До меня вот, видите, дошло. И дальше может пойти. А никакого происшествия пока и нет!
Возвращаясь домой, Иван Петрович думал: «Действительно ли я поторопился или тут что–то не так? Никишов прав, проинформировать я был обязан, но ведь сам же он говорит, что происшествия нет, значит, и докладывать мне не о чем. Что–то его все же беспокоит. Озадачен. Не случившимся, а вот этими кругами, которые могут разнести молву. Вроде бы подполковник не из трусливых, всегда вопросы решал принципиально, без оглядки на верха. Что же теперь его озаботило?»
6
Профессор Александр Петрович Голубев стоял перед зеркалом и гневался – никак не мог завязать галстук:
– Черт побери! Зачем придумали эту глупую, совершенно ненужную тряпку? Никакого смысла, болтается и только мешает, – бормотал он, путаясь в блестящей, темно–свекольного цвета, ленте галстука.
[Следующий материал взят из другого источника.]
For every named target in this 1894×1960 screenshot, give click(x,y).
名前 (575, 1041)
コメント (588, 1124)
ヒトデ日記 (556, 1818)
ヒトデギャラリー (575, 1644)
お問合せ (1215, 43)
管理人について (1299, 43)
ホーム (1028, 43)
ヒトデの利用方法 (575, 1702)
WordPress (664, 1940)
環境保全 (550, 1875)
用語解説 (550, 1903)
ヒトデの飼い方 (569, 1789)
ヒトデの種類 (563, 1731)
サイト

Раздался звонок у двери, в переднюю пошла жена профессора Ирина Аркадьевна, немного располневшая, красивая женщина. На ней был стеганный в мелкие квадратики атласный халат.
Ирина Аркадьевна вернулась с пачкой газет и журналов. Вместе с газетами она внесла в залу прохладную свежесть утра и приятный запах типографской краски. В белой, холеной руке Ирина Аркадьевна держала еще и письмо – она несла его, как цветок, и, улыбаясь, глядела на него тоже как на цветок.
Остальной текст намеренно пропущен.